I now believe that changing—our thoughts, our convictions, our hopes, our sure identity—is the only way to keep up with our ever-shifting home. I know it’s the only way a soul grows. Somehow—despite the Bible’s endless tales of a God who is doing something new, often something scandalously different that the devout of the age cannot understand or abide—we have pictured God as immutable. Whereas what God shows us is how never to dig in our heels, refusing to budge when everything in our lives is saying: Go. Now. The center has shifted. It’s time. What is ahead will be different, not perhaps what you wanted, but God is already there, waiting for you.
Sandy Oldfield says
Oh, David, you hit one out of the park with this essay. I so identified with it, both the concept of leaving and returning to your hometown roots, and the idea of becoming the person God calls you to be, with all its changes. Thank you for doing your magic with words to leave me with something to contemplate. I always said that your homilies were like going for a walk in the woods or on the beach and picking up a shell or a pine cone or stone to put in your pocket and when next you put that jacket on and stick your hand in your pocket, finding the talisman and remembering. You are so good at that!
David Anderson says
Thanks, Sandy—there may be folks who go back home and feel like they just fit right back in, but I don’t of any.

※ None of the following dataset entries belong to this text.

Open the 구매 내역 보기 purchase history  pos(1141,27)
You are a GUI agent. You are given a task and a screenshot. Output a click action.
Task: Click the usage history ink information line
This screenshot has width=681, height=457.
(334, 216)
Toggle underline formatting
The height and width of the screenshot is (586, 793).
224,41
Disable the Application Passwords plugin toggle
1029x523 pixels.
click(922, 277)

Donna Morgan Harrison says
What a beautiful bone to gnaw. You have given me wonderful reasons to, “Go. Now!” To dissect the beauty of change while embracing memories. Thank you for another blessing.
David Anderson says
Yes—we can name the changes, and yet still embrace the memories, as you say.
Ellie Massie says
David, you hit the nail on the head!!
David Anderson says
Thanks, Ellie—I’ll keep hammering…
M Joanna White says
Returning home I realize I have everything figured out. Sadly, it was for another time and like me, they have moved on.
David Anderson says
Yup—you see clearly. As I tried to say in this piece, that can feel like a big disappointment, unless we can somehow welcome change. That’s pretty much the only real goal of spiritual life, I think—to accept whatever this moment is offering us, even when it’s not what we want.
Susue says
I like your definition of spirituality in your reply to the last comment. (Oh boy acceptance is just everything, isn’t it?) Going to keep that. Love this essay and I especially like the idea of God changing. Thank you as always.